Cette surface « habitable » est la surface de plancher construite, après déduction des surfaces occupées par les murs, cloisons, marches et cages d’escaliers, gaines, embrasures de portes et de fenêtres. Elle ne comprend pas les parties dont la hauteur est inférieure à 1,80 m (article R 111-2 du code de la construction et de l’habitation). Elle diffère légèrement de la surface « loi Carrez » mentionnée dans le cadre d’une vente.

Si le contrat de location ne comporte pas l’indication de cette surface, le locataire peut dans le délai d’un mois à compter de la prise d’effet du contrat, mettre en demeure le bailleur de porter ces informations au bail.

Le bien loué doit avoir une consistance minimum

La loi précise également que le bailleur doit délivrer au locataire un « logement décent », notamment au regard de sa surface. Les critères de décence sont précisés par le décret n° 2002-120 du 30 janvier 2002. Le logement loué doit disposer d’au moins une pièce principale ayant à minima une surface habitable égale à 9 m2 et une hauteur sous plafond au moins égale à 2,20 m, ou bien un volume habitable au moins égal à 20 m3. Ce dernier est défini en multipliant les surfaces habitables par les hauteurs sous plafond. Il n’est pas tenu compte pour cela des hauteurs sous plafonds inférieurs à 1,80 m. Attention ! Un règlement sanitaire départemental peut prévoir des contraintes plus importantes (cour de cassation du 17 décembre 2015, n°14-22754). Il faut donc se renseigner selon la localité où se trouve le bien loué, car très souvent, ce règlement n’accorde pas cette option surface /volume et n’autorise qu’une surface de 9 m2 minimum.

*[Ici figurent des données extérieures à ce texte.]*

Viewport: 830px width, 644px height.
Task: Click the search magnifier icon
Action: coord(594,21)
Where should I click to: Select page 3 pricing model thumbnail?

Le locataire peut demander une baisse de loyer

Si le bail ne comporte pas la surface et que le bailleur n’a pas donné satisfaction sur ce point au locataire dans le mois de sa demande, ce dernier peut saisir dans les trois mois le tribunal judiciaire pour obtenir le cas échéant la diminution du loyer (article 3 de la loi de 1989).

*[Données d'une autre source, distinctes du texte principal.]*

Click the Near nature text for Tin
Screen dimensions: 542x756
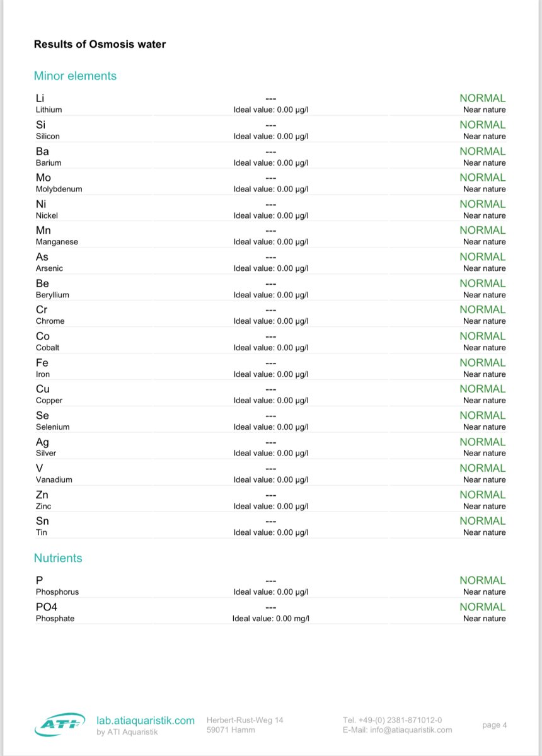coord(484,532)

Si la surface est indiquée mais qu’elle est inférieure de plus de 5% à celle exprimée dans le contrat de location, le locataire peut demander au bailleur une diminution du loyer proportionnelle à l’écart constaté. S’il ne lui répond pas favorablement dans les deux mois, il peut saisir le tribunal dans un délai de quatre mois à compter de sa demande pour réclamer une diminution du loyer (article 3-1 de la loi). Mais il lui appartiendra de prouver la surface réelle du bien. Enfin, si le logement ne respecte pas les seuils minimaux en termes de décence, le locataire peut également demander au juge un dédommagement.